I settori della nostra economia che hanno mostrato segnali espansivi sono meno del 50% del totale, come segnalato dagli indici di diffusione, che misurano la percentuale dei settori in crescita rispetto alla loro quota complessiva. Negli ultimi mesi, in questo quadro, il clima di fiducia delle imprese è peggiorato ulteriormente  in linea con una tendenza già segnalata precedentemente. Tuttavia, i primi dati del terzo trimestre del settore manifatturiero preannunciano un miglioramento che fa ben sperare in una parziale ripresa della nostra economia.

Il presidente dell'Istat ha segnalato inoltre "La persistenza di livelli elevati di evasione fiscale e contributiva" , aspetti che ha giudicato "Critici per il rafforzamento della capacità competitiva e di crescita del nostro Paese e per l'efficacia e l'equità delle politiche pubbliche". I dati che si riferiscono a queste affermazioni sono stati presentati nella Relazione sull'Economia Non Osservata e sull'evasione fiscale e contributiva che è stata inoltrata contestualmente alla Nota di aggiornamento al Def.
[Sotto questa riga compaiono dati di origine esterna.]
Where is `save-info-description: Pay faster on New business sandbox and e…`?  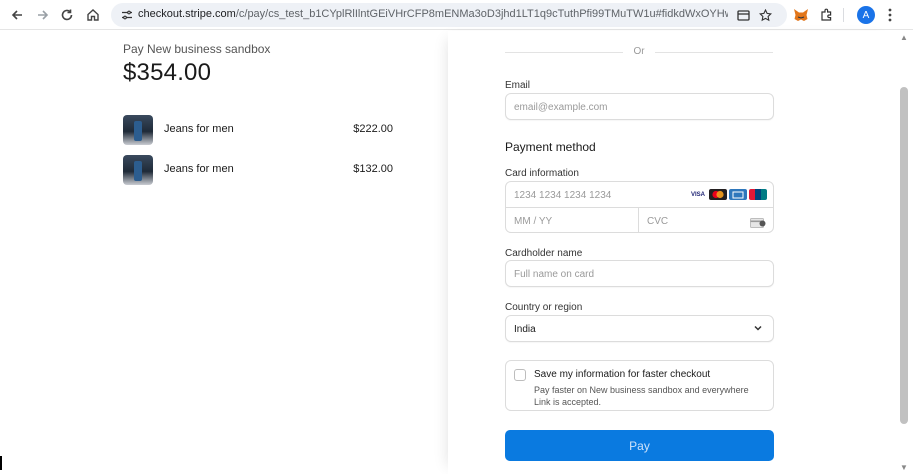
save-info-description: Pay faster on New business sandbox and e… is located at coordinates (642, 396).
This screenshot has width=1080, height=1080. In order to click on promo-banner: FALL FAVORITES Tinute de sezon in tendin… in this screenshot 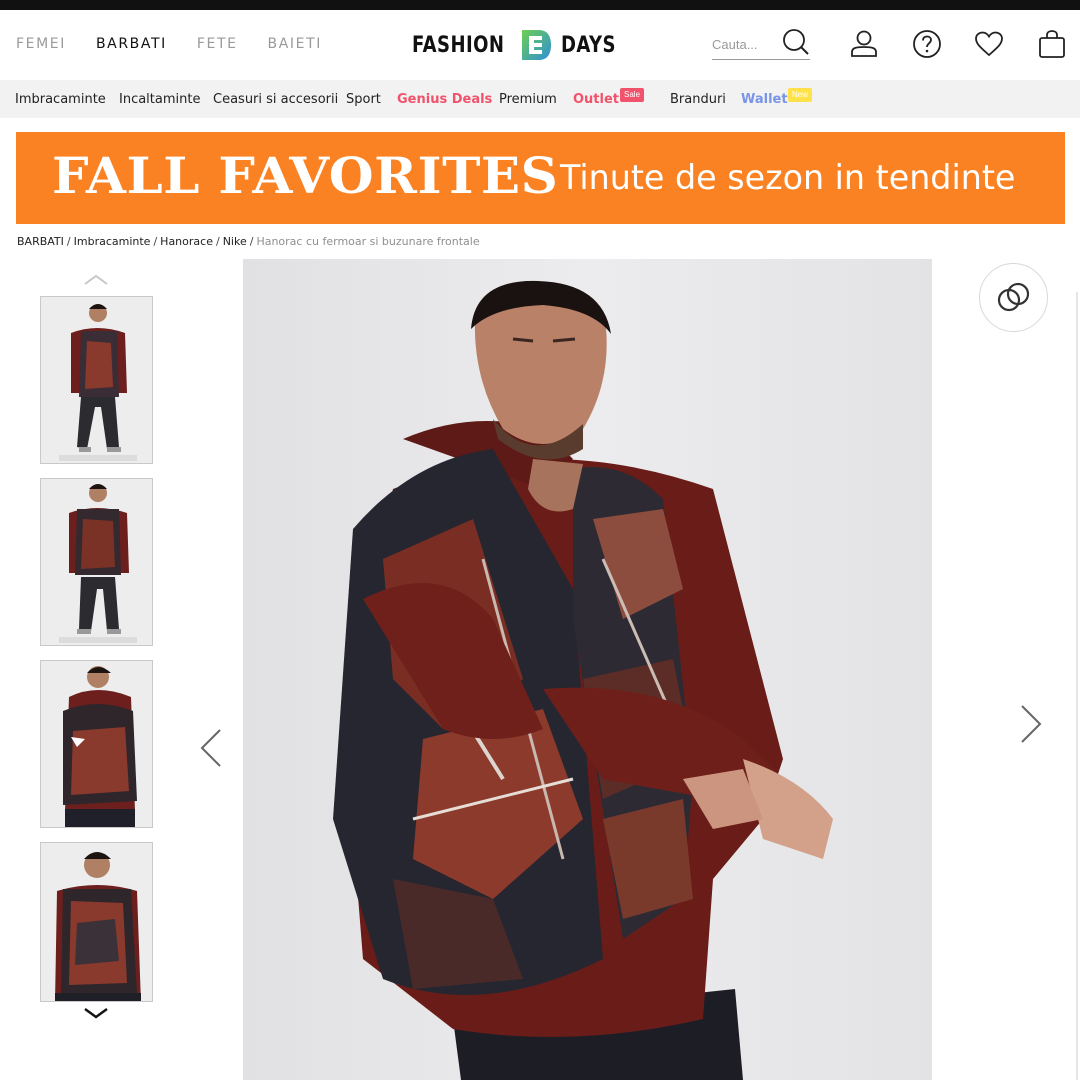, I will do `click(540, 178)`.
Le segnalazioni in materia di evasione fiscale e contributiva del presidente dell'Istat sembrano evidenziare questo tema come uno dei fattori frenanti dell'economia italiana in linea con quanto sostenuto nell'ultimo periodo da più esponenti governativi che hanno più volte confermato come la lotta all'evasione fiscale sarà uno degli elementi centrali della futura manovra economica.